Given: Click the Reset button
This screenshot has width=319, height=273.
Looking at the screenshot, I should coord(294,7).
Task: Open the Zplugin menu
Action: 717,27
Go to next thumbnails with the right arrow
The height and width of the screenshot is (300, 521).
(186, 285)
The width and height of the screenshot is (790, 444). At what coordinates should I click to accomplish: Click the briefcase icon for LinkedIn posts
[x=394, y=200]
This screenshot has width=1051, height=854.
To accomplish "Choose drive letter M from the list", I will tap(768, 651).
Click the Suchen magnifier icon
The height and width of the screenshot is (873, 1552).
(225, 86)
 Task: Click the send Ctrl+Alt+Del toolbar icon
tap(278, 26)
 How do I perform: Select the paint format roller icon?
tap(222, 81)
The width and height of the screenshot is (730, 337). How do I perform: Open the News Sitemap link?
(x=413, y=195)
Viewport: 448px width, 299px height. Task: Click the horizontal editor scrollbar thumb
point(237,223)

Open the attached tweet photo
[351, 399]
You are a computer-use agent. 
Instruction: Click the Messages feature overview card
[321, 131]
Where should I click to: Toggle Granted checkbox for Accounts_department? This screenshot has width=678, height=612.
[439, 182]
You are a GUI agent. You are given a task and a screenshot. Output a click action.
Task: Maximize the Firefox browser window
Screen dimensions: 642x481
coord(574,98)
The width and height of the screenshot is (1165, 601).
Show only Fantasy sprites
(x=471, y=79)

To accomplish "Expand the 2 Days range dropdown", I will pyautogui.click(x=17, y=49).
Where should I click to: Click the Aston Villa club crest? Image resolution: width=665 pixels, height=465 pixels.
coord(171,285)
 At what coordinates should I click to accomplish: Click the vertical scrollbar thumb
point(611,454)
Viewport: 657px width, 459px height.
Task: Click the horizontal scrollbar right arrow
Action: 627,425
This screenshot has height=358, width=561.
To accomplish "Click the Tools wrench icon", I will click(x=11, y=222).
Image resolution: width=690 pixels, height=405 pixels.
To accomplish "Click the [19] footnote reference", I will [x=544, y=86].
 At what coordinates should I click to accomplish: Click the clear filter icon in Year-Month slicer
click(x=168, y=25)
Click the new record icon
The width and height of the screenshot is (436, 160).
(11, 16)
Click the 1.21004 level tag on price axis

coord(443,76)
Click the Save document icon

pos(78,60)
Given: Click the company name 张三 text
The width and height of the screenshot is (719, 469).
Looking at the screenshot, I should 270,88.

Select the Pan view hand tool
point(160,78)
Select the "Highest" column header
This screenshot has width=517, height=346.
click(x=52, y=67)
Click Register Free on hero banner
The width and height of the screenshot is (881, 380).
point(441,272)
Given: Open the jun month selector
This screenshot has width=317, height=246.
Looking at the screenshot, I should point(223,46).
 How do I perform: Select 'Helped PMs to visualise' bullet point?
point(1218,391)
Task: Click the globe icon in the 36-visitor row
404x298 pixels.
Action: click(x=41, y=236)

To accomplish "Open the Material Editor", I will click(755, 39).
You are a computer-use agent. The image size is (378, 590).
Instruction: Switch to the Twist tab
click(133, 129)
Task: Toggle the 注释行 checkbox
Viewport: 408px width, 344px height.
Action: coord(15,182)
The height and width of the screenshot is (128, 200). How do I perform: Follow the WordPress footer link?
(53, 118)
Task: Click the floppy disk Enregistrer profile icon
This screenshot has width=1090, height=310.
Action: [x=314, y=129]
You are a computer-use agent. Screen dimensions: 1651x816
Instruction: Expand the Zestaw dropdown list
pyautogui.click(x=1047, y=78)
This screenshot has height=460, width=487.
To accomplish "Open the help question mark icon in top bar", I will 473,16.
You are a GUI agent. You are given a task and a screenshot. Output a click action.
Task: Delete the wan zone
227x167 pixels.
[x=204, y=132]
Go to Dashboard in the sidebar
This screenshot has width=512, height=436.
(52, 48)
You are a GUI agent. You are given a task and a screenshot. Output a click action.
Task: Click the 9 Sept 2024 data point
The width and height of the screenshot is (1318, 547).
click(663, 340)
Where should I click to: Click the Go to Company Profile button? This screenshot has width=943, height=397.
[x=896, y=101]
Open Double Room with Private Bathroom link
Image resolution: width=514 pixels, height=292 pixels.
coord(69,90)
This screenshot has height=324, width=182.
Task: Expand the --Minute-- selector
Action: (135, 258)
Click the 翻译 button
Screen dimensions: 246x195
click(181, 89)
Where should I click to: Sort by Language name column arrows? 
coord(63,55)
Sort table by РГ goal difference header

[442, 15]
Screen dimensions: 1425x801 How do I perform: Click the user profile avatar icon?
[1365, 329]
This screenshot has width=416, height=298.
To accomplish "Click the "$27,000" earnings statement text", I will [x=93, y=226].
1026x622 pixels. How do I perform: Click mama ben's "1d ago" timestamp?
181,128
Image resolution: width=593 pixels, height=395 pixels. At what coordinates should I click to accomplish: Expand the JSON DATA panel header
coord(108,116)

Your goal: Supply the number of lines above that contain the word "computer", and nothing else.

Answer section: 3